The US and Canada endured a historic economic downturn. The two neighbours faced a once-in-a-century global health pandemic. Washington and Ottawa broke the budget to cushion the economic blows from the COVID-19 public health crisis. Despite these factors, the US and Canadian housing market were both red hot in 2020 – and real estate experts anticipate comparable growth in 2021.

But is one real estate market more affordable than the other? This can be a challenging question to answer, since the two nations have unique tax policies, cultural nuances, inventories, financial products (mortgage-backed securities, for example), economic conditions, and a myriad of other crucial differences. These elements can impact the cost of owning a semi-detached property in a rural community or a two-bedroom condominium in a major urban centre.

The other factor has been the exchange rate between the US dollar and the loonie. Despite soaring at the height of the coronavirus pandemic, the US dollar has come back down to earth, and the loonie has stabilized in recent months. Today, there is about a 20-per-cent gap in the USD/CAD currency pair, so that needs to be considered when comparing affordability across national housing markets.

Overall, the US and Canadian real estate markets have been one of the bright spots in a year otherwise mired in destitution and despair. But let’s compare affordability and the broader performance of the hottest and coolest housing markets in Canada and the US.

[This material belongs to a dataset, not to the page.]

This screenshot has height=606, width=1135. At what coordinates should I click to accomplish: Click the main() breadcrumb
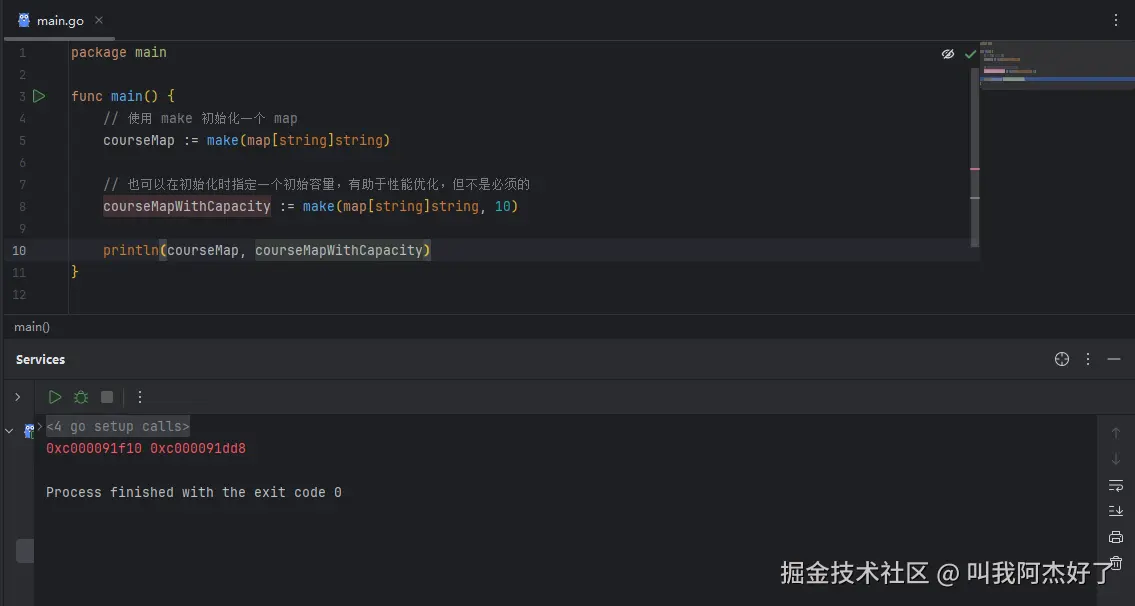(x=32, y=327)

An Affordability Comparison Between the US and Canadian Housing Market

In order to judge affordability, you need to compare the biggest and cheapest markets in the United States and Canada. In this case, Canada’s most expensive market is Vancouver and America’s most exorbitant real estate area is San Francisco – both west-coast urban centres.

The average benchmark price of a home in Metro Vancouver is $1.06 million, which requires an annual income of around $160,000. The median listing price for a San Francisco home is $1.3 million, demanding an annual income of more than $300,000.

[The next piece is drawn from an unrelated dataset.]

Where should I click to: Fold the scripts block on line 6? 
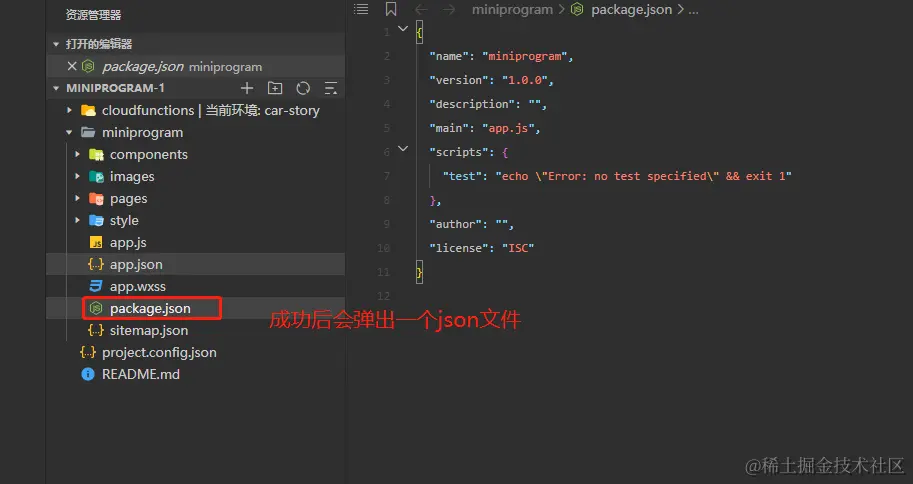click(x=403, y=150)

Now, what about the cheapest housing markets among city centres?

In Canada, the total average sale price of a home in Regina, Saskatchewan is around $300,000. South of the border, the most affordable real estate market in a metropolis is Detroit, Michigan with the median listing price at $70,000. In each market, there is a gap in how much annual income you need. In Detroit, an income of around $20,000 would suffice. In Regina, it would be about $50,000.

Canada Outpaces US Since Great Recession

Since the second quarter of 2006, Canadian real estate prices have skyrocketed compared to the US housing sector. According to the US Federal Reserve, an inflation-adjusted index of Canadian real estate prices compared to the US highlights a chasm over the last 15 years.

In the first quarter of 2020, Canadian real estate prices advanced 29 times the rate of American home prices. This was attributed to the diverse array of fiscal and monetary policies employed by Ottawa since the Great Recession.

Although Washington has also employed various measures to facilitate home ownership, these efforts are still outweighed by public policymakers north of the border. These interventions have contributed to the rapidly advancing Canadian real estate prices.

Will US Politics Alter the Canadian Housing Market?

The US is coming off a raucous election cycle. Former Vice President Joe Biden was declared the winner, and his administration will preside over a Democrat-controlled Congress and a Republican-controlled Senate. Since the two economies are interconnected in many ways, anything that happens politically can have lasting consequences in Canada.

Canada has long been a desired nation for many homebuyers south of the border, and this has had a substantial impact on the housing sector. Of course, the coronavirus pandemic changed immigration protocols, but once conditions normalize, Canada could benefit from an injection of immigrants with capital – both American, and from overseas.

Border closures could certainly impact Canada’s housing market, “but I’m not sure that this is going to be a long-term effect in Canada,” said Christopher Alexander, Chief Strategy Officer and Executive Vice President at RE/MAX of Ontario-Atlantic Canada, in a recent interview on BNN. “We’re continuing to attract people. Yes, travel has been restricted and it’s been more difficult to move freely around the world, but as the United States continues to get stricter on its immigration rules, Canada is going to become even more appealing. While 2020’s [immigration] numbers are way down, we expect that once travel resumes and people can move freely, that number will tick back up again.”

America’s loss is Canada’s gain?

Real Estate in 2021

As the global economy recovers, real estate experts anticipate surging housing prices in 2021 (and beyond) within both of these North American nations. All the factors support this hypothesis, from record-low interest rates to pent-up demand, and a broader economic recovery. The other factor that is not often discussed is the substantial increase in savings accumulated during the lockdowns and restrictions, to the tune of tens of billions of dollars in a year, which could be unleashed onto the economy and in the real estate market. This could be the difference-maker between a hot housing sector and a red-hot one.